There are five main areas of the Montessori classroom: Practical Life, Sensorial, Math, Language, and Cultural Studies.
Math and language make sense, but what's "Sensorial"
all about? Let's take a deeper look at what children can learn in this
particular area of the classroom and how you can relate some of the same
principles to life outside the classroom.
All of the activities
you'll find in the Sensorial area help a child train one of their five
senses: touch, sight, smell, taste, or hearing. Anyone who has observed a
young child putting just about everything in their mouths understands
how much children learn through their senses!
Let's look at each sense individually and examine how the Sensorial materials help children explore their world.
Touch
There's an activity called the Fabric Boxes
in Sensorial that epitomizes the development of the sense of touch. The
box contains squares of fabrics of different weaves or fibers. The
child has to find the matching pair, typically with a blindfold on! By
carefully rubbing a piece of wool between two fingers, for example, then
feeling a piece of cotton, the child is honing their sense of touch
without the added distraction of sight. At home, place many different
fabrics in your child's environment. Speak about how soft or how prickly
some fabrics are, and encourage feeling a fabric between thumb and
pointer finger!
Sight
You'll often hear
teachers speak about a child developing visual discrimination, and the
Sensorial materials help to do just that. Take the Pink Tower
for example. It's a relatively simple set of building blocks, but while
building, children learn to visually discriminate the dimensions of one
block as compared to another. When built correctly, the tower ranges
from the largest block at 10cm cubed to the smallest, only 1cm cubed. At
home, help your child learn visual discrimination by making simple
"smaller" or "larger" comparisons.
Smell
The
olfactory sense, or sense of smell, is delightful to explore with
children. Smells are associated with memory, like fresh-baked cookies or
fall leaves, and other smells, like the smell of a skunk or bleach,
alert us to danger. In the Sensorial area, you'll find Smelling
Bottles that act much the same as the Fabric or Sound Boxes. There are
two sets of jars with cotton balls moistened with a certain scent, and
the child's job is to find the matching scent pair. At home, you can
explore scent in the kitchen by isolating spices in small dishes and
smelling them, or perhaps even setting up your own matching game. Make
observations about scents outdoors as well, "Do you smell that lilac
bush? Wow, so pungent!"
Taste
This might
seem like a difficult sense to explore in the classroom, but the
Sensorial area includes Tasting Jars with flavors like salty, sweet,
bitter and sour. Teacher and student taste the flavors by dropping a few
drops onto a clean spoon. Once again, they attempt to match flavors
from two identical sets of bottles! In most of these Sensorial
activities you'll notice that only one sense is developed at a time.
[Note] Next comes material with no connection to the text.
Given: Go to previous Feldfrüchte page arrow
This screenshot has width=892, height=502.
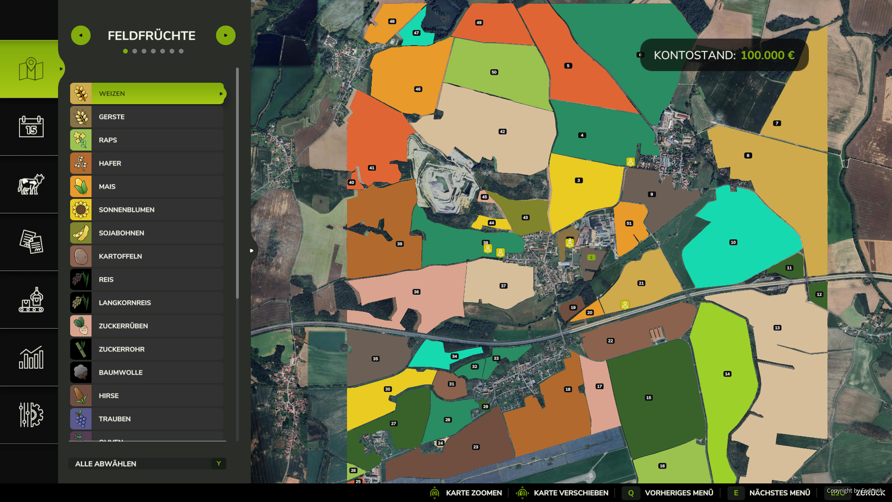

This is called "isolation of difficulty". It allows a child to practice
one new skill at a time without distraction or confusion. At home, try
isolating flavors and making a game out of tasting. For example, mix a
little lemon juice and water to taste, or salt and water, or sugar and
water! See what you like best.
Hearing
A fun activity for children that hones hearing is the Sound Boxes.
Like the Fabric Boxes, this is a matching activity. There are two sets
of tubes, some marked red and some marked blue, that contain identical
filler materials like sand or rocks. The child needs to shake one red
tube, then find the matching sound in the set of blue tubes! The small
distinction in sounds when shaken is quite hard to hear, but children
soon master this activity and delight in their ability to match the
tubes! At home, set up a similar activity using plastic easter eggs, or
even up-cycled water bottles. Make a blindfold so your child can't see
what's inside the bottles!
The Sensorial area of the classroom is
literally a feast for the senses. No matter what type of educational
setting your child is currently enrolled in, remember there are plenty
of ways you can encourage exploration of the world through the senses at
home! Get creative, and follow your child's interests.